The Ionic Charge of Copper-64 Complexes Conjugated to an Engineered Antibody Affects Biodistribution

The development of biomolecules as imaging probes requires radiolabeling methods that do not significantly influence their biodistribution. Sarcophagine (Sar) chelators form extremely stable complexes with copper and are therefore a promising option for labeling proteins with Cu-64. However, initial studies using the first-generation sarcophagine bifunctional chelator SarAr to label the engineered antibody fragment ch14.18-Delta C(H)2 (MW 120 kDa) with Cu-64 showed high tracer retention in the kidneys, presumably because the high local positive charge on the CuII-SarAr moiety resulted in increased binding of the labeled protein to the negatively charged basal cells of the glomerulus. To test this hypothesis, ch14.18-Delta C(H)2 was conjugated with a series of Sar derivatives of decreasing positive charge and three commonly used macrocyclic polyaza polycarboxylate (PAC) bifunctional chelators (BFC).

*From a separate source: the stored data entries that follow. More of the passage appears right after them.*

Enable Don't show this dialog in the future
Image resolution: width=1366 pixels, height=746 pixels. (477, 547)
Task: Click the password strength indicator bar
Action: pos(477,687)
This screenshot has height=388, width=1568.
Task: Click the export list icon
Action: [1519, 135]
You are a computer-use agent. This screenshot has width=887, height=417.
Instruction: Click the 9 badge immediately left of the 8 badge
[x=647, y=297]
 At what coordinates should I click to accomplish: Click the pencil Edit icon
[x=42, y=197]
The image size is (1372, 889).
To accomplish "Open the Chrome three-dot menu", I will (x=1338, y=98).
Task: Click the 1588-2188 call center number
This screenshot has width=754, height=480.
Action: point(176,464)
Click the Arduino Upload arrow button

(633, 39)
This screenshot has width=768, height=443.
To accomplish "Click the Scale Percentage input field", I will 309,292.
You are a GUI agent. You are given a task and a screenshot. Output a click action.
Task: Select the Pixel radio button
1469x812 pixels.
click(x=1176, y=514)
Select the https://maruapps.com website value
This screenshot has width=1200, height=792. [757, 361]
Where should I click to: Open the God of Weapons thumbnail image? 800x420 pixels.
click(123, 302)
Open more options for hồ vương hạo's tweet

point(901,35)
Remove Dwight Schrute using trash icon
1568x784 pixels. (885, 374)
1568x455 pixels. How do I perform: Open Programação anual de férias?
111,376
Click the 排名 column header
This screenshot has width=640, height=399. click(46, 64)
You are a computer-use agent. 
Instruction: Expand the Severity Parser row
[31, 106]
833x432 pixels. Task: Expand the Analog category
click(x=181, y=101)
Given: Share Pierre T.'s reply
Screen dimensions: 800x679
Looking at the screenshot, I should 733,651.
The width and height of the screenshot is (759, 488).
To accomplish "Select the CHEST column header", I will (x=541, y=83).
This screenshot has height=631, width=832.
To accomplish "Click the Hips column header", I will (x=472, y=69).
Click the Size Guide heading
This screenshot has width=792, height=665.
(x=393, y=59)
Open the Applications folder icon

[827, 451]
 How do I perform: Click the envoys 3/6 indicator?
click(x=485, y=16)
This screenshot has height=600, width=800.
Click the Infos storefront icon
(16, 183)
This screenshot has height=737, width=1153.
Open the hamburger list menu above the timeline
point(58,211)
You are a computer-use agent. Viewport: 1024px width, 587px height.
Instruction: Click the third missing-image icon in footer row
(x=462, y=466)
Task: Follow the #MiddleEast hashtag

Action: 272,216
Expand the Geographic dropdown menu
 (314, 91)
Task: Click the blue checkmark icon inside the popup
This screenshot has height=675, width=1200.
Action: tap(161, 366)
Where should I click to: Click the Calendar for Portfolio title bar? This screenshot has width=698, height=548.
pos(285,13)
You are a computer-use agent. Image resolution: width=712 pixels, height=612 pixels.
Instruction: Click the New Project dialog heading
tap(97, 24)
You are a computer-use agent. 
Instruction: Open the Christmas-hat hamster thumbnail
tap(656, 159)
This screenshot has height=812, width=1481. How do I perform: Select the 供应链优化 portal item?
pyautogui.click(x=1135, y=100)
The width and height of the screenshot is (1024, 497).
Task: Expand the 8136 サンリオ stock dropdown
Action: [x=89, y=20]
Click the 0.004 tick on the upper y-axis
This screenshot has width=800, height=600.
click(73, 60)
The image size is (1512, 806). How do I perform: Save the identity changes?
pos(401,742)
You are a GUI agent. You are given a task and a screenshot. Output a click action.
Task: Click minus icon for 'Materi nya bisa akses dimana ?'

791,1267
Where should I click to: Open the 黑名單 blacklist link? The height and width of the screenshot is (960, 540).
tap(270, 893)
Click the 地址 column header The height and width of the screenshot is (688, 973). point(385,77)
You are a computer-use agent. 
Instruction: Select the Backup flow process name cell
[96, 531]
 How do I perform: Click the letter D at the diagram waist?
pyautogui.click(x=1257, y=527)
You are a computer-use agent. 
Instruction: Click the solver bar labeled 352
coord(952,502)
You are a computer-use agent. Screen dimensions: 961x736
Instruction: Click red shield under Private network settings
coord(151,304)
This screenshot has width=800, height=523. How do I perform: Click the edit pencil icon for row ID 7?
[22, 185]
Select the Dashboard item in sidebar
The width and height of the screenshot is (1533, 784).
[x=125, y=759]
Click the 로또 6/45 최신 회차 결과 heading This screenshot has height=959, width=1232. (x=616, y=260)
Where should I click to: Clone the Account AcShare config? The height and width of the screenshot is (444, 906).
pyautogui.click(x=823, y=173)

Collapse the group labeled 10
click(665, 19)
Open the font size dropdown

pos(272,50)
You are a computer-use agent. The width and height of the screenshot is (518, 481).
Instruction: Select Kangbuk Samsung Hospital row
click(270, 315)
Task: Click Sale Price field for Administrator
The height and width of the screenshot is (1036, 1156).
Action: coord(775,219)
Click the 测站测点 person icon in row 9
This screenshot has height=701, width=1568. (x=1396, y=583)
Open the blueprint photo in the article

The immunoconjugates were labeled with Cu-64 and injected into mice, and PET/CT images were obtained at 24 and 48 h postinjection (p.i.). At 48 h p.i., ex vivo biodistribution was assessed. In addition, to demonstrate the potential of metastasis detection using Cu-64-labeled ch14.18-Delta C(H)2, a preclinical imaging study of intrahepatic neuroblastoma tumors was performed. Reducing the positive charge on the Sar chelators decreased kidney uptake of Cu-labeled ch14.18-Delta CH2 by more than 6-fold, from >45 to <6% ID/g, whereas the uptake in most other tissues, including liver, was relatively unchanged. However, despite this dramatic decrease, the renal uptake of the PAC BFCs was generally lower than that of the Sar derivatives, as was the liver uptake. Uptake of Cu-64-labeled ch14.18-Delta C(H)2 in neuroblastoma hepatic metastases was detected using PET.